Aaaaand he’s back to being a scumbag.

“Not whenever you wish to. People can’t see us making out.” I wiped my sweaty hands on my dress, taking in the fancy lobby. The marble flooring was rose gold, the curtains pale pink, and the furniture a sleek champagne.

It wasn’t that I had no sexual experience. I’d actually had a boyfriend through junior and senior year. Beau was a fellow archer. We attended the same high school and archery club. We never went to any parties, and I wouldn’t really speak to him at school. He had his own crew and never sought me out, either. But we’d practice together many afternoons. Sometimes we went to his place afterwards, watched a movie, made out, and later, when we got older, had sex. But we never labeled it, gave each other presents, or celebrated Valentine’s Day.

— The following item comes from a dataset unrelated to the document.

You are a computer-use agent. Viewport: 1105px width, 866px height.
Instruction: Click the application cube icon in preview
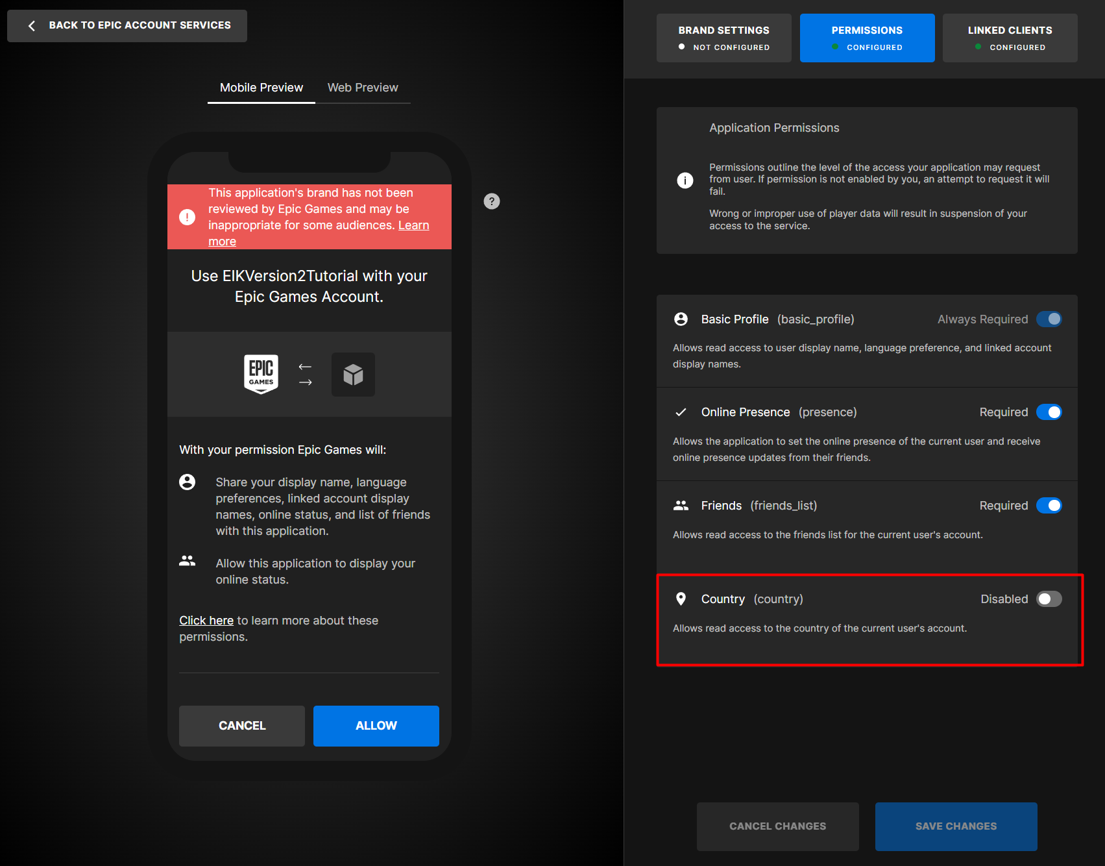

Even our breakup wasn’t an emotional one. One day he told me he’d received a scholarship to a Canadian college with a competitive archery program, and he’d accepted it. I was genuinely happy for him, which I thought was the point of liking someone. But when I broke the good news to Mom, and said how awesome it was for Beau to move to Canada, she stared at me like I’d just escaped a mental facility and forced me into eating ice cream and watching Blue Valentine with her.

“Making out now? That escalated quickly. Is it the suit?” Hunter’s eyes drifted back to Persy and Belle.

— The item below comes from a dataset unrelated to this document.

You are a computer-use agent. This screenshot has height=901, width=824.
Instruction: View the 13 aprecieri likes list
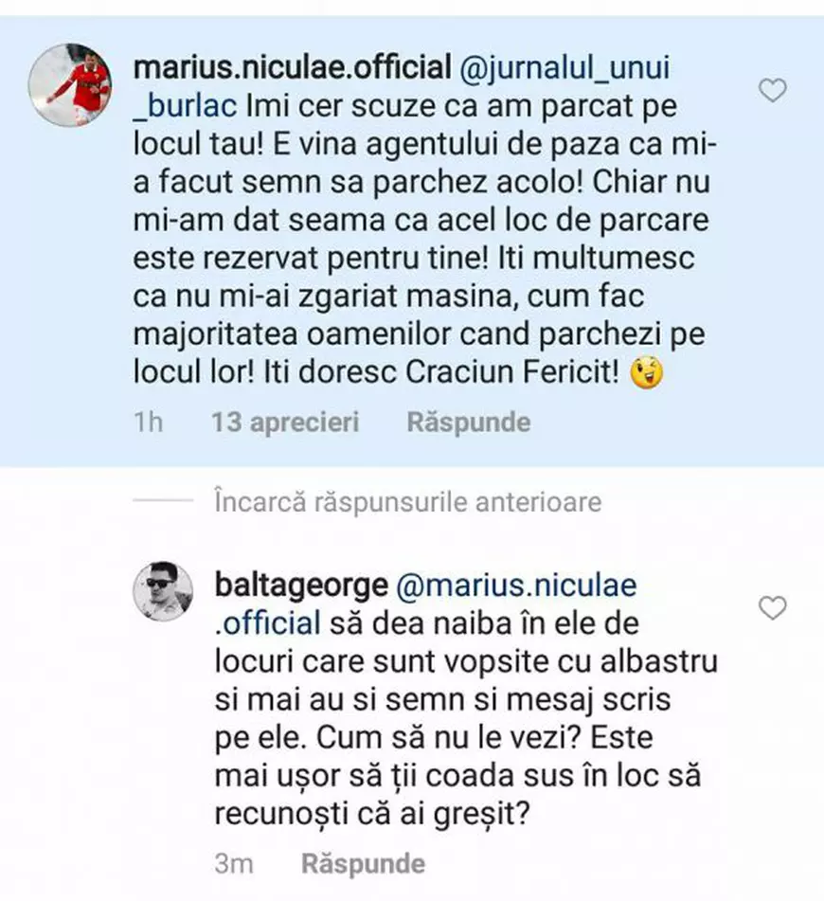pyautogui.click(x=284, y=423)
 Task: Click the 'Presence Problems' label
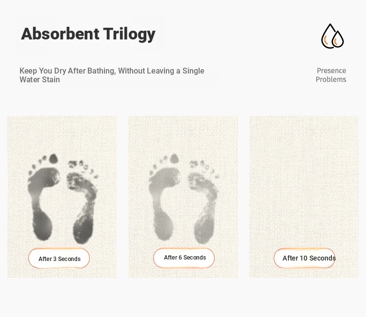[x=331, y=75]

I wondered how much he’d give to replace me with one of them. A lot, probably. That made me want to throw up.

“The fact that we haven’t spoken in almost a week helped.” I rummaged in the black velvet purse I’d borrowed from Emmabelle, looking for nothing in particular and pretending to be busy.

“That kiss better be worth ten grand.” He tsked.

“No kiss is worth that much.” I scoffed, clicking the purse shut. He turned to look at me, cool and collected.

“Obviously you’ve never been kissed by a Fitzpatrick.”

“Have you?” I challenged, cocking a brow. “Was it your brother or sister? I’m hoping your brother. I love me some male-on-male action.”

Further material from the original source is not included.